How to convert streaming text in Word file into columned text
Thread poster: ahmadwadan.com

ahmadwadan.com  Identity Verified
Kuwait
Local time: 22:06
English to Arabic
+ ...
Oct 20, 2008

Peace be upon you,

Lets say that you have a Word file formatted as follows:

Term1 and definition of Term 1 in the same line, then Paragraph Character.
Term2 and definition of Term 2 in the same line, then Paragraph Character.

And So on. The question is: how to convert text to be in a table of 2 columns where Term is on the left and definition is on the right (as if it is an excel file)?

Notes:

- There is no blank lines between terms.
- Inserting special characters manually is possible.
- Some terms take more than 1 line without containing special characters.
- Many terms consist of more than 1 word.

Thank you



[Edited at 2008-10-20 09:22]


Direct link Reply with quote
 

Samuel Murray  Identity Verified
Netherlands
Local time: 21:06
Member (2006)
English to Afrikaans
+ ...
You have little choice, I think Oct 20, 2008

Ahmad Wadan wrote:
- There is no blank lines between terms.


That is actually a good thing.

- Inserting special characters manually is possible.
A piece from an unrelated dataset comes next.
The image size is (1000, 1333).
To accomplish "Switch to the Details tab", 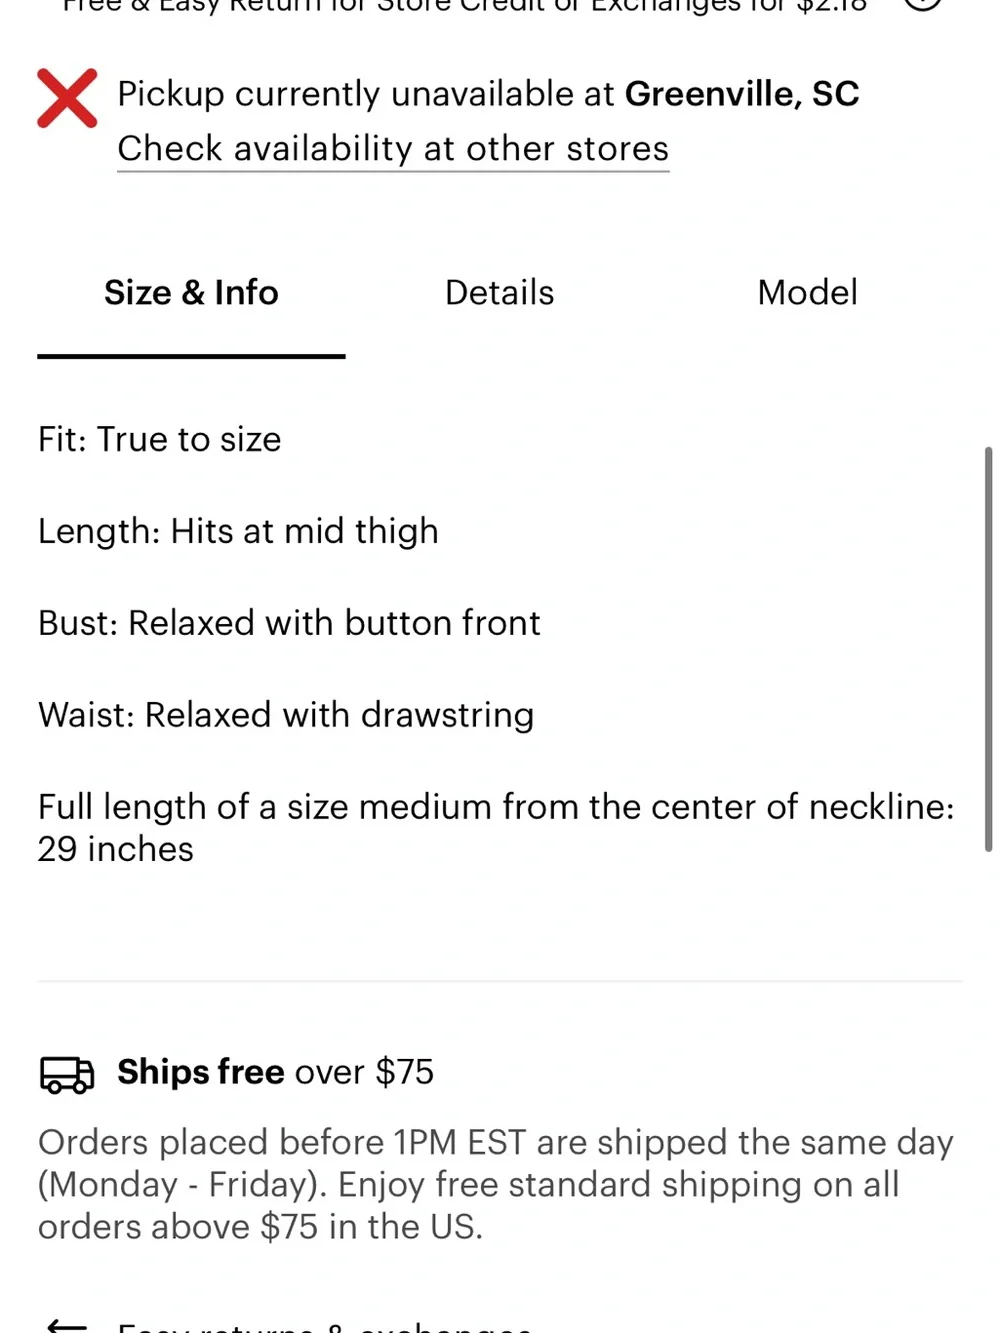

I'm afraid that is what you're going to have to do.

- Some terms take more than 1 line without containing special characters.


You'll have to ensure that no term+definition stretches over more than one paragraph (in other words, there must not be a paragraph mark in the middle of such a "line").

- Many terms consist of more than 1 word.


Yes, that is why manual work is for your fate.

==

Essentially you're going to use your mouse and the TAB key. Click at the end of the term and press TAB (preferrably press TAB twice, just to make sure). Then do Find/Replace to turn double tabs into single tabs, and to remove spaces on either side of tabs. Then select the entire text and go Table -> Convert -> Text to Table and select tab as the delimiter.


Direct link Reply with quote
 

Renée van Bijsterveld  Identity Verified
Netherlands
Local time: 21:06
Member (2007)
English to Dutch
+ ...
convert to table Oct 20, 2008

Replace the space (or other character, like a period) between term 1 and term 2 with a tab.
Select all text.
Choose Table > Convert > Text to table
Select # of columns
Check Tab as list separator
Choose OK


Direct link Reply with quote
 

ahmadwadan.com  Identity Verified
Kuwait
Local time: 22:06
English to Arabic
+ ...
TOPIC STARTER
Thank you Oct 20, 2008

Thank you so much Samuel & ReneevB.

Thats brilliant and agrees with my previous experience with the same. However, I wish there could be a way to avoid donkey work since I'll have to insert more than 3000 tabs (or whatever) manually!

Kind regards


Direct link Reply with quote
 

Antoní­n Otáhal
Local time: 21:06
Member (2005)
English to Czech
+ ...
It depends Oct 20, 2008

Is the term in bold and the definition not in bold?
If yes, there is some hope for automated processing. Or is there any other "sign" by which you recognise the end of the term and beginning of the definition?

Antonin


Direct link Reply with quote
 
xxxmediamatrix
Local time: 15:06
Spanish to English
+ ...
Exploit the statistics of the source file - reduce the time and effort Oct 20, 2008

The tedium of the job can be reduced significantly by first inspecting the data and deciding the most-common number of words in a term (1, 2, 3 ... probably not more than 4 or 5); call this number n.

- Convert the entire text to a table, splitting the columns at the nth space only. Note: the standard Word text-to-table tool won't do that - you'll have to write a macro (or, better still IMHO, transfer the data to Access which makes this sort of thing soooooo much easier).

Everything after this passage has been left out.